Home >  Tutorials >  C# >  Using Regular Expressions
Add to MyHood
   Using Regular Expressions   [ printer friendly ]
Stats
  Rating: 4.07 out of 5 by 15 users
  Submitted: 10/04/01
Edmund Chou ()

 
Using Regular Expressions

Regular expressions are a powerful tool to manipulate strings often used to extract or modify data from complicated strings. In a sense, regular expressions are a seperate language allowing you to specify what type of data you're attempting to match. Instead of focusing on the details of regular expression syntax, we'll discuss how to use regular expressions using C# and ASP.NET pages. A useful reference and brief overview of regular expressions can be found at the web page.

To begin using regular expressions, you'll need a reference to the System.Text.RegularExpressions namespace. In the Solution Explorer of your Visual Studio.NET, right click on the References folder and select "Add Reference". A window will appear listing several components you can reference. Select the System.Text.RegularExpressions component and click "OK".

Matching

One simple goal of regular expressions is to find relevant data. The .NET Framework supports regular expression operations with the Regex class. Since Regex contains static methods, regular expressions can be used without instantiating a Regex object. To test if a data string matches against a regular expression, we simply call the Regex.IsMatch method as follows:

string strData   = "Sally sells sea shells by the seashore";
string strSearch = "s\\w{6,}";
if (Regex.IsMatch(strData, strSearch)) { ... } 


The code above is attempting to match the regular expression s\w{6,} (the letter 's' followed by at least 6 word characters) to the string "Sally sells sea shells by the seashore". Notice that construction of strSearch required the use of double backslashes (\\) to denote a single backslash. This is because a single backslash is an escape sequence in the C# string.

Now we can determine if a match was made, but what if we wanted to know what the match was? We can continue the code by calling the Regex.Match method, which returns an object of type Match. A Match object is an enumeration of all the matches for a regular expression.

string strData    = "Sally sells sea shells by the seashore";
string strSearch  = "s\\w{6,}";
string strMatches = "";
if (Regex.IsMatch(strData, strSearch)) {

    Match match = Regex.Match(strData, strSearch);

    while (match != Match.Empty) {
        strMatches = strMatches + match.ToString() + "<br>";
        match = match.NextMatch();
    }
}


Replacing

Another large part of regular expressions is manipulating your string data by specifying search and replace strings. One common usage is the replacement of the characters '<' and '>' with &lt; and &gt; respectively to display HTML tags. This can be accomplished the the Regex.Replace, a static method that returns the result of the search and replace.
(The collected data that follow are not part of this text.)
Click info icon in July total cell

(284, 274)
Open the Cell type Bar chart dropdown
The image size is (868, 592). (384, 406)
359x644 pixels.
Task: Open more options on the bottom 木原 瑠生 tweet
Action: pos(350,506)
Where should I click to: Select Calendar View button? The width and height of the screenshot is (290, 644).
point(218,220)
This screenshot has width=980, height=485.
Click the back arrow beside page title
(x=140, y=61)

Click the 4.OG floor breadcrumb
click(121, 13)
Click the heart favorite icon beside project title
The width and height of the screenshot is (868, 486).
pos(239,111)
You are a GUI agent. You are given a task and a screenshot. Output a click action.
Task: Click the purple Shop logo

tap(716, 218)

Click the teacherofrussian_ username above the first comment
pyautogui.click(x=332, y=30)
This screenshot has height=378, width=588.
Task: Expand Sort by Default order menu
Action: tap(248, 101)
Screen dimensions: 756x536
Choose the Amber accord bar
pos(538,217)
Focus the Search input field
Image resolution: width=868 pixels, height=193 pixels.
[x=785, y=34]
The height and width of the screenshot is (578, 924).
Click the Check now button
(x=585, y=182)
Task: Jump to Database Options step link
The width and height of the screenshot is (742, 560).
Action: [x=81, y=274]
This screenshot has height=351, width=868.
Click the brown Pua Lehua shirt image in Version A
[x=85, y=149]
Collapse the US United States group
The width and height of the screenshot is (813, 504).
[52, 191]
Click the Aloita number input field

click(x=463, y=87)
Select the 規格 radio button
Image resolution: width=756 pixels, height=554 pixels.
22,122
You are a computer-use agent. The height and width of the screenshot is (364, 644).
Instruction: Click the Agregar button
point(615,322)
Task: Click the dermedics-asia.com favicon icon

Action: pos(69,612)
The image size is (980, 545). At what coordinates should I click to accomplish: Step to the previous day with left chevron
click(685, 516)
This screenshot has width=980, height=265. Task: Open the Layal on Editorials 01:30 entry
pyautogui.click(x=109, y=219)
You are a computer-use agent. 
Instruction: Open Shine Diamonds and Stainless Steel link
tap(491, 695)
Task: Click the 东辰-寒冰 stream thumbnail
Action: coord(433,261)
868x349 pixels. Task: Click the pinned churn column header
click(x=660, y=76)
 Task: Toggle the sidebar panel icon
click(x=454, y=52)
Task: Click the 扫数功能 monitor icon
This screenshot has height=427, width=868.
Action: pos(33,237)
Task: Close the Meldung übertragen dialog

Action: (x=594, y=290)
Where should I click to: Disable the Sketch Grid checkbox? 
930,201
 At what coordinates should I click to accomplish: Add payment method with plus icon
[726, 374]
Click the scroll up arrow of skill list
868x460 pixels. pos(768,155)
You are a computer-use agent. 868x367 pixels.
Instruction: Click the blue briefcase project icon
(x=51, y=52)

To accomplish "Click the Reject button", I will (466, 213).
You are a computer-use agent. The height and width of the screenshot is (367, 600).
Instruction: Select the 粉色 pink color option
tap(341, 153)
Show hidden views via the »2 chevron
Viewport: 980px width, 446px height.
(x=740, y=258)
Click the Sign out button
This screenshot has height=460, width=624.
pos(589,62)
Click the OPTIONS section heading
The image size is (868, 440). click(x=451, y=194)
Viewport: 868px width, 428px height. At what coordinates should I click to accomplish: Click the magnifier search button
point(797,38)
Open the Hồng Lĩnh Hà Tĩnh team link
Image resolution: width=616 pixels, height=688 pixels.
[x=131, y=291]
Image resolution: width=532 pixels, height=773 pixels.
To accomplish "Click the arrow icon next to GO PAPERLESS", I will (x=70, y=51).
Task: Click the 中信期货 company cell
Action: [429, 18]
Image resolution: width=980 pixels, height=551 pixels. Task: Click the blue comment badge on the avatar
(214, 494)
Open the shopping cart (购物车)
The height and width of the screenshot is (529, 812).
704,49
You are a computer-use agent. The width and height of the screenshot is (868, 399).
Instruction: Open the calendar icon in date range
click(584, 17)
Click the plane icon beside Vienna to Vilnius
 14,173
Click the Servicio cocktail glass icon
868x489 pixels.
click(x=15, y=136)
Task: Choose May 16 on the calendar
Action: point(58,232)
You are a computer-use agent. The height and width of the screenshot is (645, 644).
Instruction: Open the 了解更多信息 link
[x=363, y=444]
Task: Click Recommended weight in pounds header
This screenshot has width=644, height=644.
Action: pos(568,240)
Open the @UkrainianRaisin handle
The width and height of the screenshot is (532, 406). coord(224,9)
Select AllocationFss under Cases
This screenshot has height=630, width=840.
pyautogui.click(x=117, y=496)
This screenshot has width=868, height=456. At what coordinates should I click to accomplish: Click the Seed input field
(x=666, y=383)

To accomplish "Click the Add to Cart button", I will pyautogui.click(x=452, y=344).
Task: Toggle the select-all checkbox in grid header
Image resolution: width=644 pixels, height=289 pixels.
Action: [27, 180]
string strData = "<b>Sally sells sea shells by the seashore</b>";

strData = Regex.Replace(strData, "<", "&lt;");
strData = Regex.Replace(strData, ">", "&gt;");



Finally you'll probably want some more complicated examples of replacing strings with Regex.Replace. For example, we can rewrite the code above to make one Regex.Replace call as follows:

string strData    = "<b>Sally sells sea shells by the seashore</b>";

string strSearch  = "<(?<tagname>[/\\w]*?)>";
string strReplace = "&lt;${tagname}&gt;";

strData = Regex.Replace(strData, strSearch, strReplace);


This last example demonstrates several useful features of regular expressions. First, notice that the match between the angle brackets was given the name "tagname" by declaring ?<tagname> before the match condition. This allowed the replacement string to use the matched text in the replacement by specifying ${tagname}. The search string also used other regular expression syntax such as character set ([/\\w] denotes a match with / or \w) and non-greedy matching (? denotes that the * operator should match the smallest possible number of characters).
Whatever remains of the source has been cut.